REQUIRED WORK
A - In the forum post about DataParallel slowing down ResNet 1001 training, how long does the torch implementation take to train one batch?
B - Continue the forum thread about DataParallel slowing down ResNet 1001 training, starting after its final note on the version and installation.

Data Parallel slows things down - ResNet 1001 #3917

al3xsh · 2017-11-28T10:12:05Z

Hi,

I am attempting to train ResNet 1001 on Cifar 10 using multiple GPUs (I have 4 x Titan X Maxwell cards) using DataParallel. However, it seems to train faster on one GPU than on multiple GPUs. I have attached screenshots below.

4 GPUs:

1 GPU:

(For reference, the torch implementation trains a batch in around 0.4 - 0.45s).

Using nvidia-smi I can verify that it is using multiple GPUs:

But there isn't the speed up I was expecting ...

My code uses:

net = torch.nn.DataParallel(net).cuda()

to set up the network across all the available GPUs, and

input = input.cuda(async=True) target = target.cuda(async=True) input_var = torch.autograd.Variable(input) target_var = torch.autograd.Variable(target)

to send the variables to the GPUS.

The full code is here: https://github.com/al3xsh/pytorch-models

Can anybody tell me what am I missing? (I'm sure it's something obvious :)

Regards,

Alex

nb. I am using version 0.2.0_4 & python 3.6 installed via the conda instructions on the installation page.

DATA SHOWN

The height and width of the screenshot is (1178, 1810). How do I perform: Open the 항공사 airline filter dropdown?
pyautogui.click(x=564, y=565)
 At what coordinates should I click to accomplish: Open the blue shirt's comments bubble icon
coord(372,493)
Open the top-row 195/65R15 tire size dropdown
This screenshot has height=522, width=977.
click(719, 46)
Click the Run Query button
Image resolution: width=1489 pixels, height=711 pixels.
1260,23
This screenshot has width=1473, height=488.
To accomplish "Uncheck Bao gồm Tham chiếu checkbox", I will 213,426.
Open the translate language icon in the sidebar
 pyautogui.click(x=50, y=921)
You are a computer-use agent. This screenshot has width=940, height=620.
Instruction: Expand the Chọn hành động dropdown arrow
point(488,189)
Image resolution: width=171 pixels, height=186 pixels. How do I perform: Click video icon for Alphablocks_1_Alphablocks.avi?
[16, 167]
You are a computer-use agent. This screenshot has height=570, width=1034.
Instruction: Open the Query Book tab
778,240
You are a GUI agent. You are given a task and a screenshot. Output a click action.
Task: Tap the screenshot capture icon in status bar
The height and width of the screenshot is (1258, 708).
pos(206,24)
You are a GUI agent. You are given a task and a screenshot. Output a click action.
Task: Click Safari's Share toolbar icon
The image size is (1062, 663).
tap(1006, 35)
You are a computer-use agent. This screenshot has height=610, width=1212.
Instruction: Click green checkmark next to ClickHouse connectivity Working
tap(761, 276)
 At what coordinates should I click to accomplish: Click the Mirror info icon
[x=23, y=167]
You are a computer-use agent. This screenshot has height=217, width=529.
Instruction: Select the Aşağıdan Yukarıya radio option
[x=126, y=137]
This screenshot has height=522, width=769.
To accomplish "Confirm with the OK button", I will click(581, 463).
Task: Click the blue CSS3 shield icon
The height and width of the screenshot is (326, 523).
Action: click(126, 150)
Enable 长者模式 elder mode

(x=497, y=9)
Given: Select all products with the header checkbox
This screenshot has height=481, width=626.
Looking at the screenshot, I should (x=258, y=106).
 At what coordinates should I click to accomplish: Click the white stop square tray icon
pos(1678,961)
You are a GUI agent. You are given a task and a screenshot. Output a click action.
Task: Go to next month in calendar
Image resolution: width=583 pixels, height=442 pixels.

RESPONSES IN ORDER
A - Around 0.4 to 0.45 seconds.

B -
The text was updated successfully, but these errors were encountered:

zhengyunqq · 2017-11-28T10:27:27Z

I also met similar problem before and I don't know why.

apaszke · 2017-11-28T10:27:57Z

My guess would be that you’re using a small batch size (64, so 16 per GPU) so they are not effectively used at 100%, but you have to pay the communication costs that make it slower. Check how the run times change if you increase the batch size (you still have plenty of free memory)

al3xsh · 2017-11-28T10:39:48Z

@apaszke

Thanks for the quick response! I used a batch size of 64 as that is what they used in the torch implementation. In fact Kaiming He has shown that, in their experiments, a minibatch size of 64 actually achieves better results than 128!

(Which was obviously unexpected :)

Increasing the batch size to 128 gives me roughly the same time to evaluate each batch (1.4s) as with a batch size of 64 (but obviously will result in half the time per epoch!).

I was just a bit confused as to why the speed up was so much worse than the torch implementation - any ideas?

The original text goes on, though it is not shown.